HIP
HIP copied to clipboard
"Undefined __global__ function" in PyTorch
I'm experimenting with building PyTorch against ROCm, which in turn built with ebuilds from here on Gentoo. I realize, that this is completely unsupported configuration, but could you please suggest me, where to find the inconsistency in the build with the following problem. The problem is that every call to pretty much any function I tried in torch.nn.functional fails with RuntimeError: Undefined __global__ function.. Minimal reproducing code is just:
import torch
import torch.nn.functional as F
x = torch.tensor([1, 2], device="cuda")
v = F.relu(x)
I've found some similar error output in rocFFT issue, but can't really tell if it's connected to rocFFT or not.
Thanks in advance for any help or information!
This would be better filed in ROCmSoftwarePlatform/pytorch.
Can you comment how you built PyTorch exactly - indeed it is unsupported on gentoo and the PT build infrastructure is rather complex so I suspect some issue there.
@iotamudelta thanks for your attention and suggestions! Yes, I'll file a question there as well with the reference here.

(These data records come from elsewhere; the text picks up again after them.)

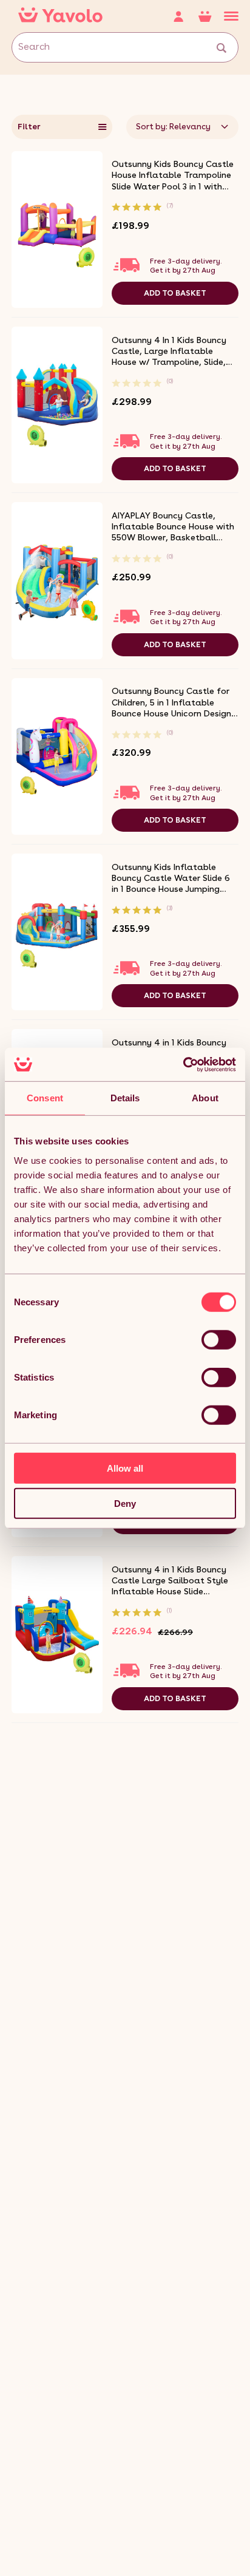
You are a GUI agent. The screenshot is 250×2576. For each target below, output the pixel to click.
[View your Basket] (211, 16)
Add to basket (175, 292)
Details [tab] (125, 1098)
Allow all (125, 1468)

As for the building, I pretty much replicate the building process in .jenkins directory for AMD way, but compiling C++ part first with CMake and then Python part on top of it, following this ebuild. So I'm just trying to approach the problem, at least find a way to compile the kernel manually.
I also tend to think the problem is in my PyTorch build, rather than in ROCm parts builds, as, for example, this test example works fine.
Anyway, thank you very much for your help.
OK, that's a bit hard for me to map to the way we do things. So some general questions. You seem to supply USE_ROCM=1 to the cmake parts - that's correct. Do you also make sure to invoke hipification prior? Do you supply USE_ROCM=1 to the setup.py?
Yes, in case of ROCm build I both set USE_ROCM=1 and perform tools/amd_build/build_amd.py script to do hipification. It builds quite fine, but I'm not sure about passing USE_ROCM=1 to setup.py afterwards — will double-check it to be sure. The building process itself finishes successfully, the problem is only on runtime.
@aclex, do you still see the issue with the latest Rocm?
Can't confirm it for 5.0, haven't built PyTorch against it yet, unfortunately. Feel free to close it for now, I'll reopen if it's still there.
Closing. Please re-open if it occurs with latest ROCm 6.0.2 (HIP 6.0.32831)